Commercial Real Estate differs from Residential Real Estate as the property is used exclusively for business and income-generating means rather than for living purposes. A piece of Commercial Real Estate is essentially a property that has the potential to generate profit through capital gain or rental income.
There are four main classes of commercial real estate: office space, industrial, multi-family rentals and retails.
The pandemic has brought great uncertainty to commercial real estate.
Initially, industry analysts believed that commercial office real estate was in danger because demand for space was dramatically diminished by social distancing, layoffs, quarantines and remote work. Major corporates thought that working from home would stay: Google decided to opt out of a new office in Ireland and Pinterest paid $90million to terminate a San Francisco office lease. Banks such as Nationwide and Morgan Stanley were reported to be reviewing their global office needs.
However, countless surveys have revealed that workers would like to, at least in part, return to the workplace. There is therefore still demand for office space, but now for different types of amenities. In order to accommodate flexible working, companies need shared and collaborative workspaces. Many companies are also seeking more flexible lease terms. There is also a focus on using space which prioritises hygiene. Businesses are demanding high indoor air quality and greater touchless technologies.
Out of the commercial real estate properties, retail has struggled the most throughout the pandemic. As retail footfall has fallen, many stores and outlets have been forced to close and negotiate a reduction on or cancel their existing lease agreements. The Centre for Retail Research estimated that 2020 saw over 15,500 stores closures in the UK as a direct result of Covid-induced administration or CVAs (company voluntary arrangements). The picture is similar across Europe. France has suffered more than 12,000 store closures due to Covid-19 too.

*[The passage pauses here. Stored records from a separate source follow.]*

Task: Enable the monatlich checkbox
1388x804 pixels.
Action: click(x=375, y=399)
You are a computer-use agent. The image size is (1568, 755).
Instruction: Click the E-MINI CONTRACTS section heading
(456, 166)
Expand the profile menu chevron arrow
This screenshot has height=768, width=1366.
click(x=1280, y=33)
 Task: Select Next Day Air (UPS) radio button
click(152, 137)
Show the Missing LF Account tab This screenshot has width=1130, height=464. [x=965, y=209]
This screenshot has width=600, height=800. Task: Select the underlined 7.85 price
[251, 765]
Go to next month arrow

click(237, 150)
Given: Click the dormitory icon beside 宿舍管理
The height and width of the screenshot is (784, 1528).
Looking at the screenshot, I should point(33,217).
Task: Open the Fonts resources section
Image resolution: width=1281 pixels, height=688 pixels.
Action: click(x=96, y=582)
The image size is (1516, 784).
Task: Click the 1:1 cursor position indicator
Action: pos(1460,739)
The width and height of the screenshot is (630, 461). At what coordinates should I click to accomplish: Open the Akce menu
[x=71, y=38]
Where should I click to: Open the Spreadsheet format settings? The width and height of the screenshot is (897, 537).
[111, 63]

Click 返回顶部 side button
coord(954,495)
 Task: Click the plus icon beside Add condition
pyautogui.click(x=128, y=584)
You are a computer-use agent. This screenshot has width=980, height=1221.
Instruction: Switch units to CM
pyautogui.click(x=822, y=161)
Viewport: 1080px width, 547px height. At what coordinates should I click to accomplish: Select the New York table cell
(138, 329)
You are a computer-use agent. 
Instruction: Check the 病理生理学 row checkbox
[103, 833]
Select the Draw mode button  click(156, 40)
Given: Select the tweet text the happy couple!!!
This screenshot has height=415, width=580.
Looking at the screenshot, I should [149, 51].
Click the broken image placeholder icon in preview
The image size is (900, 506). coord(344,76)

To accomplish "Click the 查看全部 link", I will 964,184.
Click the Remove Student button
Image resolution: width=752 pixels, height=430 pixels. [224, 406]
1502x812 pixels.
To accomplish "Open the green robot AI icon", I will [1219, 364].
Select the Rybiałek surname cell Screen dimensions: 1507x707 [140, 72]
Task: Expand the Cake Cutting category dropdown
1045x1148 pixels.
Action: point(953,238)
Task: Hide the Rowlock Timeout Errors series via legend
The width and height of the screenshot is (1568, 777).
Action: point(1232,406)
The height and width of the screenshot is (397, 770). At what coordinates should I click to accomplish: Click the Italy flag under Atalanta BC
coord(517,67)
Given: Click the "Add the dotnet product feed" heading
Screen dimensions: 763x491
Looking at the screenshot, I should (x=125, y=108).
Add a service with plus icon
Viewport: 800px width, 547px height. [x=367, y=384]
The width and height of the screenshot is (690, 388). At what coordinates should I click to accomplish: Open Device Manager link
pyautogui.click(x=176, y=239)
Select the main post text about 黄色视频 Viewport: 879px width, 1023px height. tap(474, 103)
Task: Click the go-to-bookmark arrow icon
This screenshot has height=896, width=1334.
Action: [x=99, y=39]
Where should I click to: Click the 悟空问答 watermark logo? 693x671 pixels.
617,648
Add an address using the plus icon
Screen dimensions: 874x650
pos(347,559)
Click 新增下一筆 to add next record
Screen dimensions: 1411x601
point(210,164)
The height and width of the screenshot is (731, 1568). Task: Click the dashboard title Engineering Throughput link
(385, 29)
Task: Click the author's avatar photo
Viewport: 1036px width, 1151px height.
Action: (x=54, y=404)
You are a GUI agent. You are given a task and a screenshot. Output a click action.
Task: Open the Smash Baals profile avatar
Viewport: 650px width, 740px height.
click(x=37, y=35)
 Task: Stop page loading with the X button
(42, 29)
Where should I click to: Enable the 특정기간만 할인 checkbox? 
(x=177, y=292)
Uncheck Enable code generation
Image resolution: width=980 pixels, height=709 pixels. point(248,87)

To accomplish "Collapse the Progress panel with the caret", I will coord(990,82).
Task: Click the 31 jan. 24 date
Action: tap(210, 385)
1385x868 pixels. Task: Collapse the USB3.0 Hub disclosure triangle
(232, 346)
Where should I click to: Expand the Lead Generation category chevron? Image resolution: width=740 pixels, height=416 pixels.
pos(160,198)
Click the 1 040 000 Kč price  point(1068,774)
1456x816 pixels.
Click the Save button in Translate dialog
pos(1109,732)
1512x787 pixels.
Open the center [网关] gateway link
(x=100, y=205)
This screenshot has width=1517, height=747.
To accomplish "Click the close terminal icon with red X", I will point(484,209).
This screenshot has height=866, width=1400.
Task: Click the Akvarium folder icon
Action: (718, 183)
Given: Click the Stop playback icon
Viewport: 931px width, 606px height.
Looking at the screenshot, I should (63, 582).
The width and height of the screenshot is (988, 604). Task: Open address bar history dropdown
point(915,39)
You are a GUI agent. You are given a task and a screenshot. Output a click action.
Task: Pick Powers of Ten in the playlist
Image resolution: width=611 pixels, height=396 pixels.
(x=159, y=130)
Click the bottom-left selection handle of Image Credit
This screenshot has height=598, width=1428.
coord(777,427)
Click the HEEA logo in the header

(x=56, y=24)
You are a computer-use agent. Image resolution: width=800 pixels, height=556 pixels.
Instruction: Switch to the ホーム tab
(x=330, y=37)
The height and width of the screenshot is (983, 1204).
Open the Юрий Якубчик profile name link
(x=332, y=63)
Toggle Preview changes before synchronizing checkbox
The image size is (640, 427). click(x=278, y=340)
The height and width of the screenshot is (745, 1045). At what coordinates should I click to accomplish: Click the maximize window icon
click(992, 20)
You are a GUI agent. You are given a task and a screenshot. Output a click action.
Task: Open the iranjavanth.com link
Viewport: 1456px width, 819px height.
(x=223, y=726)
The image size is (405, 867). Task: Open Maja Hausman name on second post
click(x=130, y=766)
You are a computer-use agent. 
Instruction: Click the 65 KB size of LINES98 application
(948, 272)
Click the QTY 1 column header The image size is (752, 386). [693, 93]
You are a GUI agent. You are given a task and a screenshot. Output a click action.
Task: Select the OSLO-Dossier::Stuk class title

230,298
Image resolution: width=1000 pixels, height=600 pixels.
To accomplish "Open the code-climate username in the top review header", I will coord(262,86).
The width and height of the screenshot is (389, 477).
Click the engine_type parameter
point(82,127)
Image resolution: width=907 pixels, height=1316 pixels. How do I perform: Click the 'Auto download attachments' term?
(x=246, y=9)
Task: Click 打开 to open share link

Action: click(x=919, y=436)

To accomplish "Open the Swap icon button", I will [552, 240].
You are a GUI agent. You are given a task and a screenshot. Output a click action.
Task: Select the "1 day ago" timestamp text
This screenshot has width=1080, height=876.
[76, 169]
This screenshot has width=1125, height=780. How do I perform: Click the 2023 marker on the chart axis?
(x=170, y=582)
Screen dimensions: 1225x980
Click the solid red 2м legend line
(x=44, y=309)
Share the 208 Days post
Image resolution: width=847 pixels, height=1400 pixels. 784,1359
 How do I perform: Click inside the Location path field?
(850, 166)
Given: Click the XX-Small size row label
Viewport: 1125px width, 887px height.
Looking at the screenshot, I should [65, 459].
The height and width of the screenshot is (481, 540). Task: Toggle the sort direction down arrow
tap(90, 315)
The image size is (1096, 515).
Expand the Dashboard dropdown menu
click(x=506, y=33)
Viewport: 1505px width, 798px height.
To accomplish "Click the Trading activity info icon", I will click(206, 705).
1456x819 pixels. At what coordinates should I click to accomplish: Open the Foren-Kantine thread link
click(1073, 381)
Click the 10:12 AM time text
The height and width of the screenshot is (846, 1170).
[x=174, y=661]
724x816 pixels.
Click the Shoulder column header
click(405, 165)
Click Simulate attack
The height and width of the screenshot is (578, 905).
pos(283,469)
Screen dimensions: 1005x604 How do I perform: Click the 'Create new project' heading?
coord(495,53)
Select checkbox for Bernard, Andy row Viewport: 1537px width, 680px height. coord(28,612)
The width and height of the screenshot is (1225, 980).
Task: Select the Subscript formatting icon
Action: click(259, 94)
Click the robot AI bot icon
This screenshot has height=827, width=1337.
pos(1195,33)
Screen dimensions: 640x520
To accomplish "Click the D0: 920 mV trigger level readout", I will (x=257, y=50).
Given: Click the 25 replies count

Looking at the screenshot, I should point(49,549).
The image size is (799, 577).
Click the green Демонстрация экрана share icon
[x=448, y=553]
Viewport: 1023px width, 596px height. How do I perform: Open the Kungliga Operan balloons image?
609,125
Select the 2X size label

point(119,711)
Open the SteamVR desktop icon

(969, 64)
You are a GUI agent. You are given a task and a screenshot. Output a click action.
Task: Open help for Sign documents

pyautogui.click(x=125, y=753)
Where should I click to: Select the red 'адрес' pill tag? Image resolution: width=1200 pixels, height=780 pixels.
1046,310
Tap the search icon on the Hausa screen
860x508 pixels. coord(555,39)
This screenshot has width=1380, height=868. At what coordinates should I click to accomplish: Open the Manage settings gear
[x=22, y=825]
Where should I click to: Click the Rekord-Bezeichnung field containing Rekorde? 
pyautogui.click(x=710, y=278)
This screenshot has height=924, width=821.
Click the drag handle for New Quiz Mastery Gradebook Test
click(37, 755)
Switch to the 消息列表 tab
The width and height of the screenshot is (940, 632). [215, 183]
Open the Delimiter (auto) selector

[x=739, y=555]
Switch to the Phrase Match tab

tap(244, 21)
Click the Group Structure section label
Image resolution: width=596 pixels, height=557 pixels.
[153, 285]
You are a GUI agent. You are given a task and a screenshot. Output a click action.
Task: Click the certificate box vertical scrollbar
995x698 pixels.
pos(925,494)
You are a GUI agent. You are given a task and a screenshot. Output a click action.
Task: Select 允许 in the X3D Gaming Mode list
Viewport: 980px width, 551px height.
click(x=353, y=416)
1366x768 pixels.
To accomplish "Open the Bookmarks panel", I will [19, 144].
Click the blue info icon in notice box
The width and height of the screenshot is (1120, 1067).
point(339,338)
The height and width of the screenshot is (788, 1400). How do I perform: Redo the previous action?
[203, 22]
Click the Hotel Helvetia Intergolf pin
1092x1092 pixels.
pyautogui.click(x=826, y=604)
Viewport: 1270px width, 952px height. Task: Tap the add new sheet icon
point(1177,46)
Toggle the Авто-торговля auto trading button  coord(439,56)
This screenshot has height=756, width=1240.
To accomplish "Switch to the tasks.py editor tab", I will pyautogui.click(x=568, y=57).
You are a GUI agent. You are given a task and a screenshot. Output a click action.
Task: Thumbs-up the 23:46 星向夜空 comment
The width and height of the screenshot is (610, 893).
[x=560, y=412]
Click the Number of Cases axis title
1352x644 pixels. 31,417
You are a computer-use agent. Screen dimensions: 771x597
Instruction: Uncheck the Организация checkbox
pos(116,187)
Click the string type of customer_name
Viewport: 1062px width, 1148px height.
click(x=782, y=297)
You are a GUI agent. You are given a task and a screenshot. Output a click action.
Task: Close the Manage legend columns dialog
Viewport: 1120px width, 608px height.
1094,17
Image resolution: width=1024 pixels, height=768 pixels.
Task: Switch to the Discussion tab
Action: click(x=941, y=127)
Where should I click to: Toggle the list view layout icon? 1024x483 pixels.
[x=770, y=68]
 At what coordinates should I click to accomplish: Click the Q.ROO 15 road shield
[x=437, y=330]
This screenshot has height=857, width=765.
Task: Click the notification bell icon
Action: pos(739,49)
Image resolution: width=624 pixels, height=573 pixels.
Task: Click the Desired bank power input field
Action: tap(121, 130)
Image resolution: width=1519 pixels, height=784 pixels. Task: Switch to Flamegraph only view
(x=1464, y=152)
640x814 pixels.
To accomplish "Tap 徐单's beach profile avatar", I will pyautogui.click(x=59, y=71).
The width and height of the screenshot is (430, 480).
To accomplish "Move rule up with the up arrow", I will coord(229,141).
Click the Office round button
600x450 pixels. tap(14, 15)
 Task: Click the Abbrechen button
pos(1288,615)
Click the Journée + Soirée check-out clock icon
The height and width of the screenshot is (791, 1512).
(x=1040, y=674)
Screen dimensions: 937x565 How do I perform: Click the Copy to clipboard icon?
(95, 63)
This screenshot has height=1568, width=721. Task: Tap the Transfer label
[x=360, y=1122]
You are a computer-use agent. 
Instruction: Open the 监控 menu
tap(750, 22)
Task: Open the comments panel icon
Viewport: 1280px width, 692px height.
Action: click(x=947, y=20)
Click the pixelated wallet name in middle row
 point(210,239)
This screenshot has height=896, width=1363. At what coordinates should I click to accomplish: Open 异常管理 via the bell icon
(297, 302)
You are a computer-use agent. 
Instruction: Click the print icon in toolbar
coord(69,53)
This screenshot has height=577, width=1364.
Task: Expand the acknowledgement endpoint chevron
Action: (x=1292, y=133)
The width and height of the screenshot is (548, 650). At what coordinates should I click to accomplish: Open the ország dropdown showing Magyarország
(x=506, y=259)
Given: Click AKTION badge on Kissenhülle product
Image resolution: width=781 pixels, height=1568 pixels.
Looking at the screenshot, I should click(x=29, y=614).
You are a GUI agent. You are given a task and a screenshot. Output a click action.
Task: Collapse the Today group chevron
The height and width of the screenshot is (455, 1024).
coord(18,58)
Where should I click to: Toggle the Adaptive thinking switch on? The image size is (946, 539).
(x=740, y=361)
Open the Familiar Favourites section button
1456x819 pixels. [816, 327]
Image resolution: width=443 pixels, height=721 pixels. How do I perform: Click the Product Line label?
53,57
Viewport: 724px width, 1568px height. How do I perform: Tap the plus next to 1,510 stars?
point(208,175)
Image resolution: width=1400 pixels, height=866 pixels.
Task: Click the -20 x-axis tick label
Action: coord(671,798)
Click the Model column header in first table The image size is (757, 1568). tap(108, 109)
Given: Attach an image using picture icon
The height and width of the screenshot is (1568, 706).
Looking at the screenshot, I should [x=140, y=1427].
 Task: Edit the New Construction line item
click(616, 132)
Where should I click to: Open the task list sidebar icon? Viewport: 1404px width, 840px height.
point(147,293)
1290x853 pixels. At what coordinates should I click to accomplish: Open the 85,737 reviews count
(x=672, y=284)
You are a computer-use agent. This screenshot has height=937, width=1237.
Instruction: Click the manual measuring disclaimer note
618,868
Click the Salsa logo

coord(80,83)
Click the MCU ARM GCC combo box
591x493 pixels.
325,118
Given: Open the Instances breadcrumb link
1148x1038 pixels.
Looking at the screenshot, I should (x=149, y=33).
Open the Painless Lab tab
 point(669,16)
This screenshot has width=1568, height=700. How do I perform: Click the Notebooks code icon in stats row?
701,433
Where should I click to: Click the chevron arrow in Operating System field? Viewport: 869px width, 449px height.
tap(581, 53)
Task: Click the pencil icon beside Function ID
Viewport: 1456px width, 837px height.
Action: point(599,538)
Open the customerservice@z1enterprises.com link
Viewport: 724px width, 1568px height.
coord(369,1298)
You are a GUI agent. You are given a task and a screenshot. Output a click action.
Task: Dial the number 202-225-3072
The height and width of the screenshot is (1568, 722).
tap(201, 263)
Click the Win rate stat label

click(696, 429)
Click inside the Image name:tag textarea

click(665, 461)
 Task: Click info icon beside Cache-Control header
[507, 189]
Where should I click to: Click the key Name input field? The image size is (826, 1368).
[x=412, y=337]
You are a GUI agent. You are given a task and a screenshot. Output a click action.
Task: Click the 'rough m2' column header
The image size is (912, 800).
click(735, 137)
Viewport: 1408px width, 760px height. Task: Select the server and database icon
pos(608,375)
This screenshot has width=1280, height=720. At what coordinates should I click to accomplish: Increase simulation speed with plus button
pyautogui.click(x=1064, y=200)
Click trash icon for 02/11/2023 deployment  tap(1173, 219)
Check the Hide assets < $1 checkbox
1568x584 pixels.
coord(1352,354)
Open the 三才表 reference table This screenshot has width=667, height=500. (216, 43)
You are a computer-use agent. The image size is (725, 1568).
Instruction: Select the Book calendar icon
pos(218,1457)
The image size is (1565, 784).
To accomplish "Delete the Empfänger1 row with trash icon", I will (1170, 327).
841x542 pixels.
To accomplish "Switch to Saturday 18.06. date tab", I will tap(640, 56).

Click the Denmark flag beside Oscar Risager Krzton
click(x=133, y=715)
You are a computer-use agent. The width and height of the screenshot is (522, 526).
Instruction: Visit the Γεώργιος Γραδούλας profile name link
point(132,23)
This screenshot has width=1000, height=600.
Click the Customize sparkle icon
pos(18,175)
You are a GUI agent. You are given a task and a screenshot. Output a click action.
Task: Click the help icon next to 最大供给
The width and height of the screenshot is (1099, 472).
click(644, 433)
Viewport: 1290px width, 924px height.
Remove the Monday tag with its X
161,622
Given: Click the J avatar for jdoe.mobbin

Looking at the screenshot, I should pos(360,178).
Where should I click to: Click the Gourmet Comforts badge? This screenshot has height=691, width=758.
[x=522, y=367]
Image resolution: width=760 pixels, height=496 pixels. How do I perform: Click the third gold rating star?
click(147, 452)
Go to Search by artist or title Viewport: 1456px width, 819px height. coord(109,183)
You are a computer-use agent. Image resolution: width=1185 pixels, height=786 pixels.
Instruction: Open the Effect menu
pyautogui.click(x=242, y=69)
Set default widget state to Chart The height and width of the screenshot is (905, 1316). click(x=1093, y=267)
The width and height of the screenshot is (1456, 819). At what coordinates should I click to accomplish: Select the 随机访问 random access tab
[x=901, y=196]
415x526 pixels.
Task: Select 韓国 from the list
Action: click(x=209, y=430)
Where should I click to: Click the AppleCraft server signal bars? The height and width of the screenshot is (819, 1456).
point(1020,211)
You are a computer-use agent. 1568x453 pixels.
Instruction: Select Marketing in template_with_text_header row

The one traditional brick and mortar retail exception is supermarkets, who despite strains on their ecosystem, have enjoyed increases in their profits. 2020 supermarket logistics space take-up has nearly doubled on 2019. Recent shifts to online shopping have also presented supermarkets with an opportunity to repurpose their existing retail space. During the pandemic, many converted under-utilised retail floorspace into micro-fulfilment centres.
Industrial real estate has seen the largest growth in demand and investment over the pandemic. Investors have remained active in the market with warehouses and storage for e-commerce marking notable areas of growth.
Multi-family rentals have struggled, with many assets involved in the hotel and hospital industry. That said, the UK multi-family sector saw a record high investment of £3.5 billion across 2020, up 30% from 2019. Canadian real estate investment and management group Realstar was a significant contributor to this acquiring a portfolio of Multifamily and Student Housing, worth over £570million.